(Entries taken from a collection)
########

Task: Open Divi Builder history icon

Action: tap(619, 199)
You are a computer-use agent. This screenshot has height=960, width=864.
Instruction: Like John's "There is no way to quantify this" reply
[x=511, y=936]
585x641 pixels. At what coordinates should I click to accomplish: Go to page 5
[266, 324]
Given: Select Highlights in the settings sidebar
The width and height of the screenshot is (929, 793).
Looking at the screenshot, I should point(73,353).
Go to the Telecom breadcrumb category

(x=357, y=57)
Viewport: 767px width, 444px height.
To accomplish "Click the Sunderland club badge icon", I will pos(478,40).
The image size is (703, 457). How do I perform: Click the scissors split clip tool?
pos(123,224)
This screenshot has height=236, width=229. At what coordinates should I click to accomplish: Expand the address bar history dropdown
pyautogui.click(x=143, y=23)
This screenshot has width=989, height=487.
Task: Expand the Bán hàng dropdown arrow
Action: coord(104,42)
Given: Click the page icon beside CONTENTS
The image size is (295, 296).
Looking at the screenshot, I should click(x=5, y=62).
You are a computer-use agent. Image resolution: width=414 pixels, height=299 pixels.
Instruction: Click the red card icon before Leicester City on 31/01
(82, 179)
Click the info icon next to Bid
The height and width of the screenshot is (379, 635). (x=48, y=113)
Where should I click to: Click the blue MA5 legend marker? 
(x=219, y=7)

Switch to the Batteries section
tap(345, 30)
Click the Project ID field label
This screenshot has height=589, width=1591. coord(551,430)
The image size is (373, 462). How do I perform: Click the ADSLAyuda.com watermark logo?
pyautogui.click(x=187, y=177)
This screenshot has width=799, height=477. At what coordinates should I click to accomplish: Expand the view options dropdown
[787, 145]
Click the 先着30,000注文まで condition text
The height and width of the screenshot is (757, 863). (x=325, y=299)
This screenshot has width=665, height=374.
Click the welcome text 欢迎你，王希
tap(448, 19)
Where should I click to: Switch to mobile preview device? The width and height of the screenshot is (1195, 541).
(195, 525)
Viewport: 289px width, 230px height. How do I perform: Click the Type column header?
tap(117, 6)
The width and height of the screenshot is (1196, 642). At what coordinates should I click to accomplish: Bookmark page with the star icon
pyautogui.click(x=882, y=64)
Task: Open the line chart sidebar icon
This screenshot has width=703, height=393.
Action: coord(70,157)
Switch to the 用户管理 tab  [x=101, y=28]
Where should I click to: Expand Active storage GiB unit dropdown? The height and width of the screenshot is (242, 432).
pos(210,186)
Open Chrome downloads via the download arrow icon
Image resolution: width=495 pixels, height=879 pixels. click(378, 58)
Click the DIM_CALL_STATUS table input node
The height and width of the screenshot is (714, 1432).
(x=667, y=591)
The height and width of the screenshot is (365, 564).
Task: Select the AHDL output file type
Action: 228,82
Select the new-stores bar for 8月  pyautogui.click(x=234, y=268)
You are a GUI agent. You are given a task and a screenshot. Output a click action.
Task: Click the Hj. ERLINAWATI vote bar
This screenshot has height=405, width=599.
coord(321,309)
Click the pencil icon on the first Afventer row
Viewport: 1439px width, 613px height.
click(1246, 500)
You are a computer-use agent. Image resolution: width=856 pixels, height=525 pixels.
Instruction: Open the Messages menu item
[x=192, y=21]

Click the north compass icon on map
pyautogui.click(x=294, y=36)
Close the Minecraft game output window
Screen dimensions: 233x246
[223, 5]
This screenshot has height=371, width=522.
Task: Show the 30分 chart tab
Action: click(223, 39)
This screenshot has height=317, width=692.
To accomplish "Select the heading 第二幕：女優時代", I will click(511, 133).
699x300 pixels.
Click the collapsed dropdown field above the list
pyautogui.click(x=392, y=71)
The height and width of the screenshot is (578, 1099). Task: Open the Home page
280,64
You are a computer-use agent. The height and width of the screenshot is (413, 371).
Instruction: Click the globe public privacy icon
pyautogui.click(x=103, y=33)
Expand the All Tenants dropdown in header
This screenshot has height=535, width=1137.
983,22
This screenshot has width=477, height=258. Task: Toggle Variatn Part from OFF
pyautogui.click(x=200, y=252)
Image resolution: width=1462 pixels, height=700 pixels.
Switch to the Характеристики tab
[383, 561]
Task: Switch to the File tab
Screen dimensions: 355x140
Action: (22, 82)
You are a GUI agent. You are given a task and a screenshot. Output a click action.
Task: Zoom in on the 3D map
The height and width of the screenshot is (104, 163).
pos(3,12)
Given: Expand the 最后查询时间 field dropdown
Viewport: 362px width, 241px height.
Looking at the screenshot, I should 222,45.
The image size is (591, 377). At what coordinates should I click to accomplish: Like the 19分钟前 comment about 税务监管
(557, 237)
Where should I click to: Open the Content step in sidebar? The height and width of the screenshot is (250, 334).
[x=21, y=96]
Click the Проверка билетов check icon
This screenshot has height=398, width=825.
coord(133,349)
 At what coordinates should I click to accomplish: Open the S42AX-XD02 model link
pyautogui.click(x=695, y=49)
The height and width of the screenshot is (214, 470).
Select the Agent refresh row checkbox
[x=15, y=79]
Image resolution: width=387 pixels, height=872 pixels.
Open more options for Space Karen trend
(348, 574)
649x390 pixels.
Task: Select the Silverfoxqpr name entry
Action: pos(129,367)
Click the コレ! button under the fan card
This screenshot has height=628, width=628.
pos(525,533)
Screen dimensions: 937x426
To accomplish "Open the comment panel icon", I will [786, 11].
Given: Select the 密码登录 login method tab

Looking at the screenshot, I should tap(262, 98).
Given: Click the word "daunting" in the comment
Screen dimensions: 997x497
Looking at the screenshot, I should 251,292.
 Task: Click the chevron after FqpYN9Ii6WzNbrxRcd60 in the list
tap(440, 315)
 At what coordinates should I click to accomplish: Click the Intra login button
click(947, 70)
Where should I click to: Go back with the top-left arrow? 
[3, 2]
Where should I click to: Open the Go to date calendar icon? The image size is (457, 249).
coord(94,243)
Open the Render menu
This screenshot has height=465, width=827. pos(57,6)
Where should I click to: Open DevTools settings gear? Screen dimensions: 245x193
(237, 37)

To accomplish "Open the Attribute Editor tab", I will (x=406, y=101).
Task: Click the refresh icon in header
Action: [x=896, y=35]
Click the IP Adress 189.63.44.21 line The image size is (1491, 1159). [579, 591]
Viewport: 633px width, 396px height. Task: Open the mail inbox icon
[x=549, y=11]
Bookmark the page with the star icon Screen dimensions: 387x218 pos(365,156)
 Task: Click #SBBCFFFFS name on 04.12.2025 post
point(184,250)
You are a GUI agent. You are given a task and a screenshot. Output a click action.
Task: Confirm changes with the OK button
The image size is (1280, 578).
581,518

########

AIM OF THE TASK :: Reproduce only the lines running from the one that contains "Bookmark the page" to the last line of the records.

EXERCISE RESULT ::
Bookmark the page with the star icon Screen dimensions: 387x218 pos(365,156)
 Task: Click #SBBCFFFFS name on 04.12.2025 post
point(184,250)
You are a GUI agent. You are given a task and a screenshot. Output a click action.
Task: Confirm changes with the OK button
The image size is (1280, 578).
581,518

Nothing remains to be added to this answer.